La SIUrO promuove la sorveglianza attiva fin dal 2009 quando è iniziato “SIUrO PRIAS ITA”, il più grande studio a livello mondiale che in Italia, coordinato dall’Istituto Nazionale dei Tumori (Int) di Milano, ha coinvolto 850 pazienti in 10 centri.

“La sorveglianza attiva è riconosciuta da anni nelle più importanti linee guida internazionali e sta sempre più diventando una valida alternativa terapeutica anche in Italia – sottolinea Giario Conti, che della SIUrO è Segretario -. Per molti pazienti è difficile accettare l’idea che non si intervenga subito per rimuovere il tumore e di diventare invece un ‘sorvegliato speciale’. Tuttavia solo meno del 2% degli uomini abbandona il protocollo per motivi di ansia. Ed è dimostrato da diverse ricerche internazionali che la sorveglianza attiva non riduce le possibilità di guarigione né la qualità di vita”.

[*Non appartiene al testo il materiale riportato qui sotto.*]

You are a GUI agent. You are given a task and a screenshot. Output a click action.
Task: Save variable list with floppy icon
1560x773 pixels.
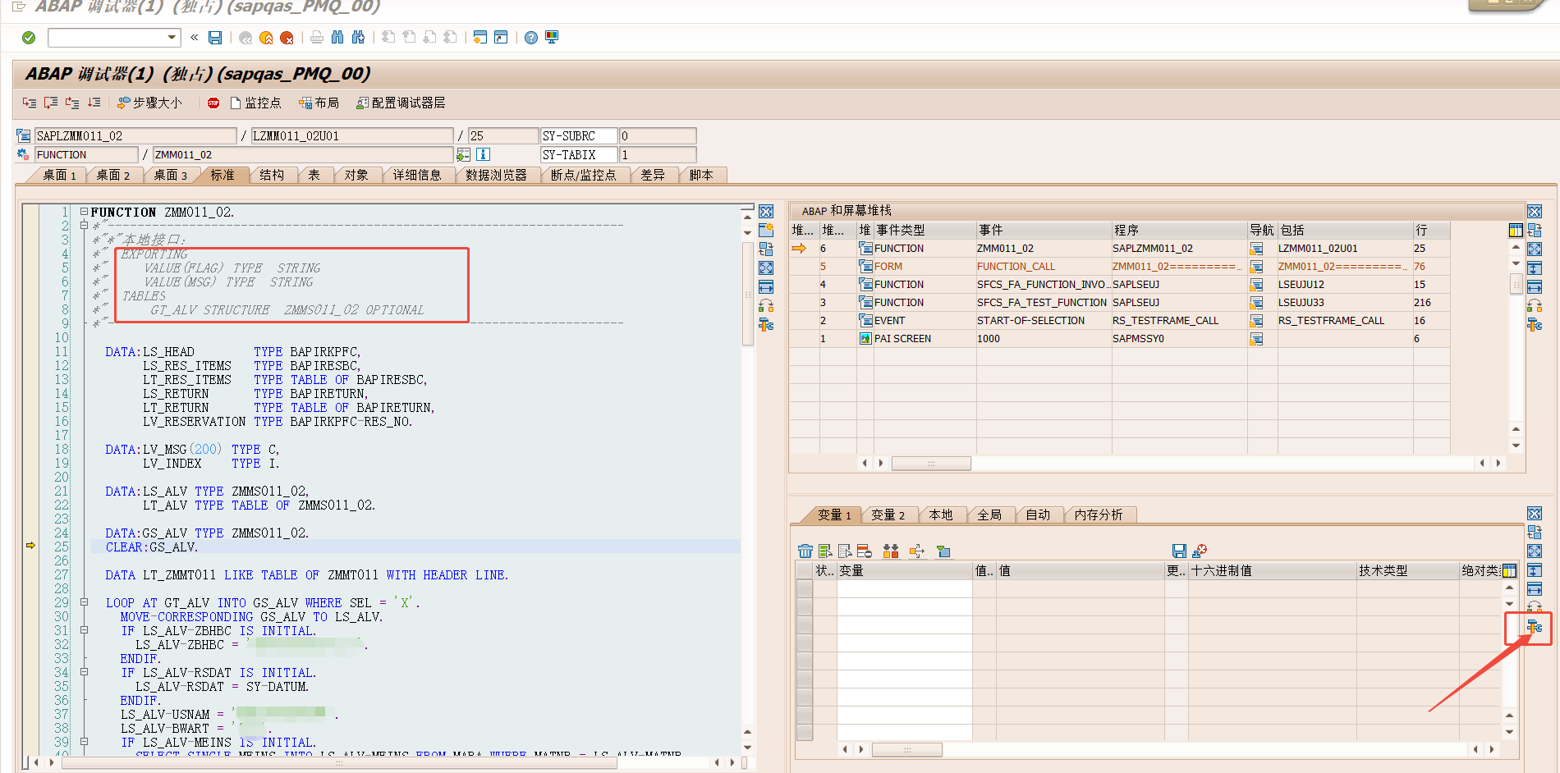pyautogui.click(x=1179, y=551)
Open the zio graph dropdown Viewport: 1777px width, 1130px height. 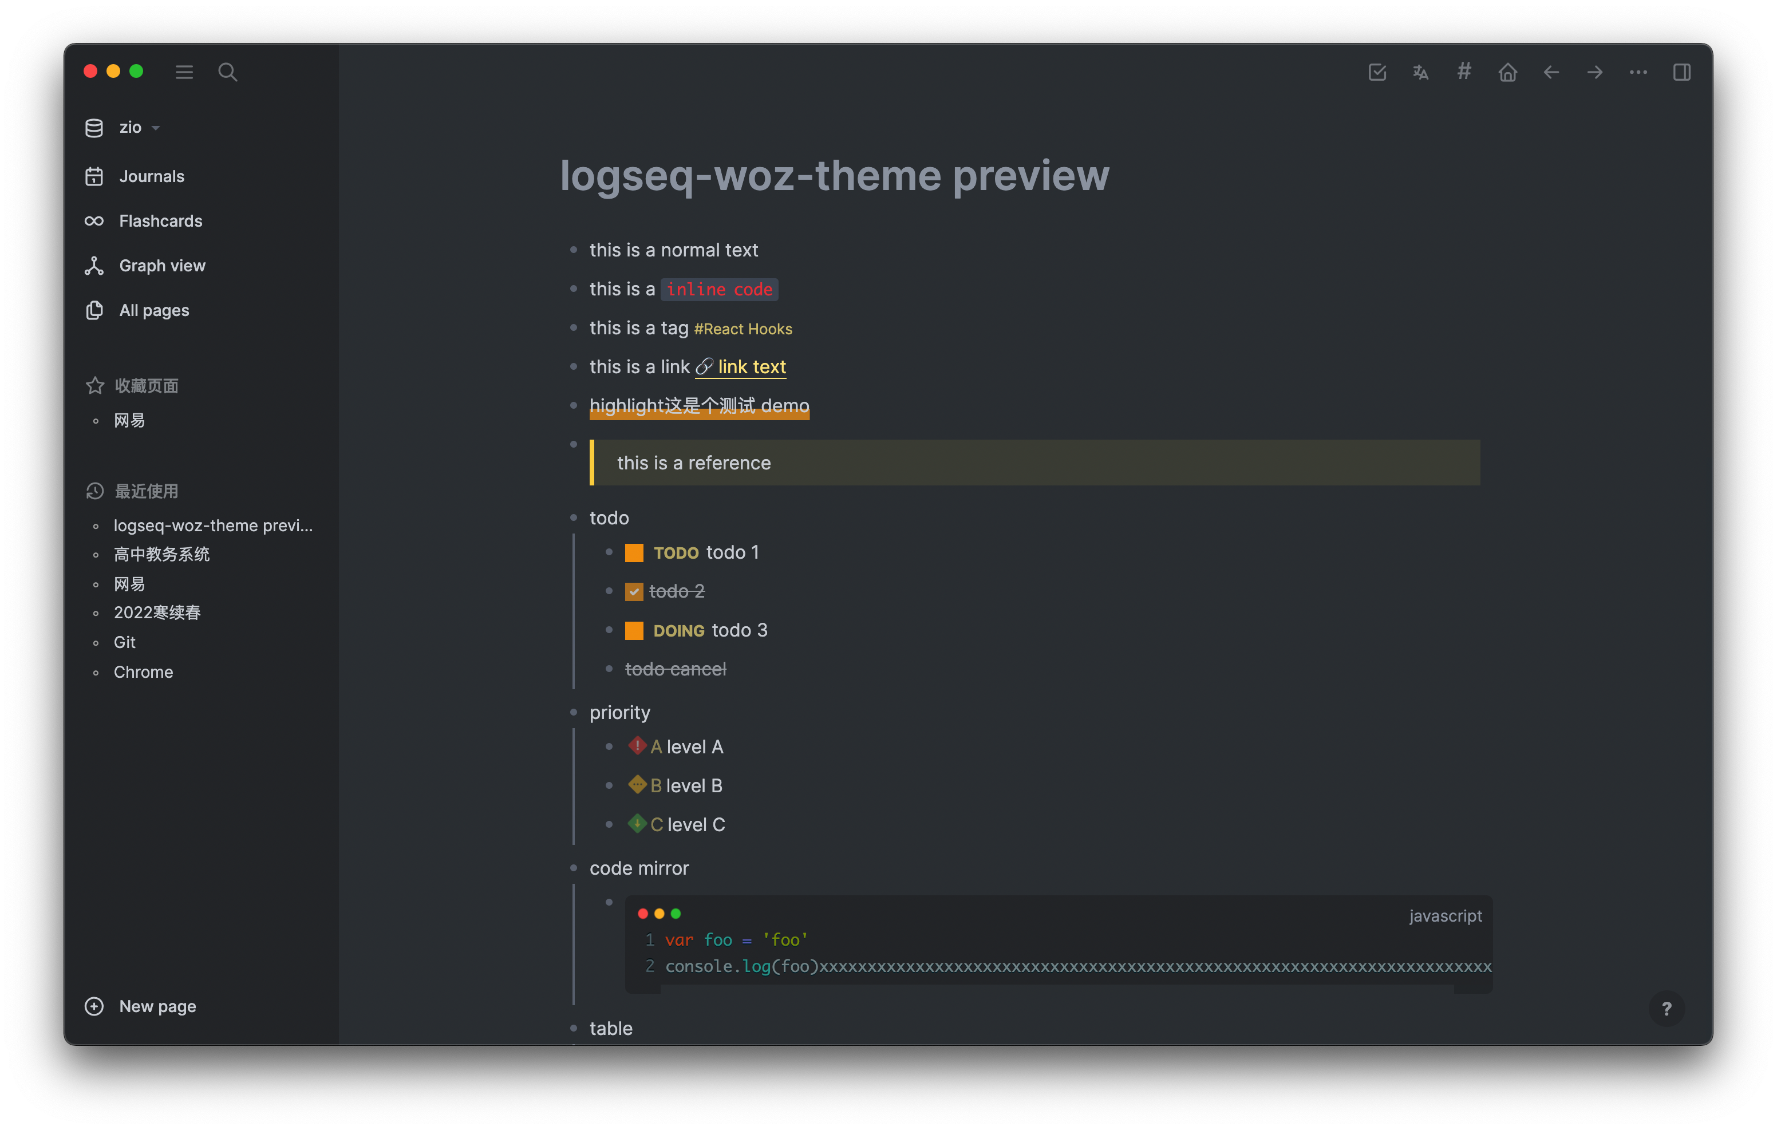131,127
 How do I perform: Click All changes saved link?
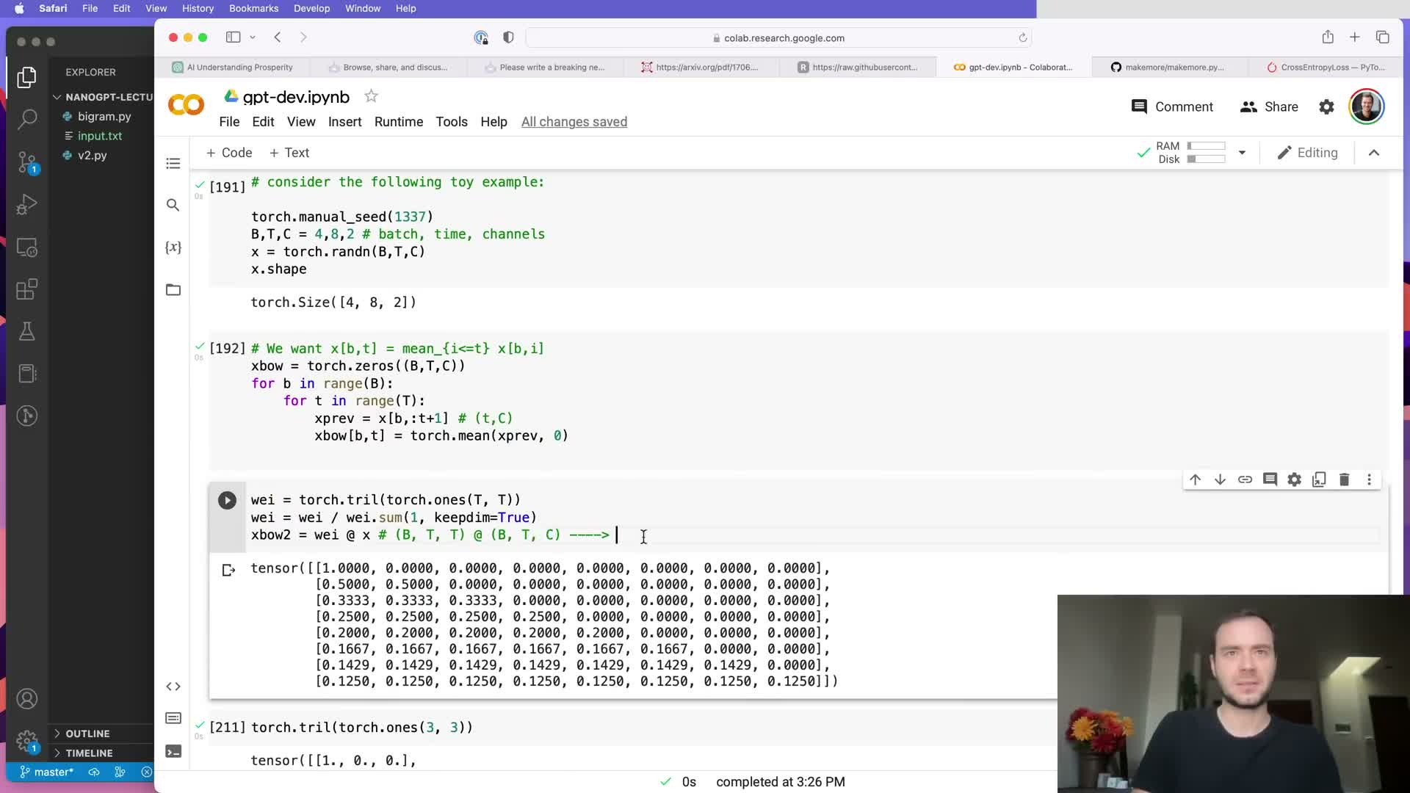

Il tumore alla prostata è il diffuso nel nostro Paese,lo scorso anno ha fatto registrare 35.000 nuove diagnosi. “Nel 60% dei casi la malattia richiede necessariamente un trattamento con le terapie tradizionali, che sia chirurgia o radioterapia. Ci sono un 40% di malati invece, ai quali sarebbe tranquillamente possibile proporre la sorveglianza attiva, aggiunge il prof. Valdagni. Il carcinoma deve avere piccole dimensioni e una bassa aggressività biologica. E i pazienti devono essere disposti a seguire scrupolosamente gli esami e le visite di follow-up per monitorare la patologia”.

Trattamenti

Il tumore prostatico si può trattare con la chirurgia, la radioterapia, la terapia ormonale, occasionalmente la chemioterapia, o combinazioni di queste. L’età e lo stato di salute del paziente, così come la diffusione del tumore, l’aspetto microscopico, e la risposta al trattamento iniziale, sono importanti per determinare la prognosi. Poiché il tumore della prostata è una malattia tipica degli uomini anziani, molti di essi potranno andare incontro a morte prima che il tumore possa espandersi o causare sintomi; ciò rende difficoltosa una selezione del trattamento.La decisione se trattare o meno un tumore localizzato (ossia completamente confinato all’interno della prostata) implica un bilancio tra i benefici attesi e gli effetti negativi in termini di sopravvivenza del paziente e della sua qualità della vita.